The court made impressive showings of unity in several of its most politically fraught cases. These included 7-to-2 supermajorities to preserve subsidies that reduce insurance companies’ financial risks under the Affordable Care Act; to affirm religious organizations’ exemption from federal contraceptive coverage mandates stemming from ACA regulations; and to protect religious schools’ First Amendment exemption from employment laws regarding their teachers and other ministers.

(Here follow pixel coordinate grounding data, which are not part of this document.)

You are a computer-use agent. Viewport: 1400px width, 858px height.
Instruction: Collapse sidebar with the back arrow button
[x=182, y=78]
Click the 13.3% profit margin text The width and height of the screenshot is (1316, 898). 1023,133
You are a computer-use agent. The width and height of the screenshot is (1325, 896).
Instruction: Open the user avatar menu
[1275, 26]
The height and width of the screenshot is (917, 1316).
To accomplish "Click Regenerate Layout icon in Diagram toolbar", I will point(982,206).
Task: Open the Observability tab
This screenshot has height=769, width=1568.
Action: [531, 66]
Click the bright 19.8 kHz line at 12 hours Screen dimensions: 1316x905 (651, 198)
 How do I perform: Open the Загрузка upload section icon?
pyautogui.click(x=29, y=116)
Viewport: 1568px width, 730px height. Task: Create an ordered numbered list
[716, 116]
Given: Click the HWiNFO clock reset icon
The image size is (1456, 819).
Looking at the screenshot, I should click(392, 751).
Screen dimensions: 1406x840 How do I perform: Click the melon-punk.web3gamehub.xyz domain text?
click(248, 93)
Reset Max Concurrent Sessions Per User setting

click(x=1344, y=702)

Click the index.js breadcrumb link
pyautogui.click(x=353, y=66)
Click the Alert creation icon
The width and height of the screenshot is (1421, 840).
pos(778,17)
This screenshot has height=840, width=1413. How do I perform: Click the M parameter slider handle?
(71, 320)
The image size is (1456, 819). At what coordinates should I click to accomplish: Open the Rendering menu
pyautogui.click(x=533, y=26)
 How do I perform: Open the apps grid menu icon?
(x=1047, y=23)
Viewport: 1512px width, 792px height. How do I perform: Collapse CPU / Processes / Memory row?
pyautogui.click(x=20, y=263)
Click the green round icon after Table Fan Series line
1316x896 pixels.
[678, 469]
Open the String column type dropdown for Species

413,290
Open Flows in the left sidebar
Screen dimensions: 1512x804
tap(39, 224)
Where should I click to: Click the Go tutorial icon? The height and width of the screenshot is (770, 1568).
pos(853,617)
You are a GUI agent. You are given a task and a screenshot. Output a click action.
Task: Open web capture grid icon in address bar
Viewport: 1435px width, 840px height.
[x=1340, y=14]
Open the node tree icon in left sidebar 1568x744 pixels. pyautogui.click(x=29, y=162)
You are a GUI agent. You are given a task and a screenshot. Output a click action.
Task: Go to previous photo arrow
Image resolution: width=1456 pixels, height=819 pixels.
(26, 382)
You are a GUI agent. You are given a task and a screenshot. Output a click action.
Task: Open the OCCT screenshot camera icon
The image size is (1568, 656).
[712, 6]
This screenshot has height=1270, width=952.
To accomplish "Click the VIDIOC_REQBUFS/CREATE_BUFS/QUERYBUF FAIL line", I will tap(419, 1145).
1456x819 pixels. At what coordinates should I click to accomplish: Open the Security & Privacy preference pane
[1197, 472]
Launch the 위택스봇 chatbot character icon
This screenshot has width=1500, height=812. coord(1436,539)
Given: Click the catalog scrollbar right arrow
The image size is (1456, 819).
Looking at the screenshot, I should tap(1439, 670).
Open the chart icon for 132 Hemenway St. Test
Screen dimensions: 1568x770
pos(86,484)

And, in perhaps the year’s most famous cases, seven-justice supermajorities rejected Trump’s broad assertions of immunity against subpoenas from the House of Representatives and a New York district attorney, while also affirming that Congress and prosecutors must meet high standards of proof to show that their subpoena requests are justified. Given the contentious nature of those cases, the justices could easily have fractured along familiar 5-to-4 lines. Yet Roberts marshaled broad agreement among different mixes of conservative and progressive justices.

Meanwhile, stability was a guiding principle as justices grappled with prior precedents.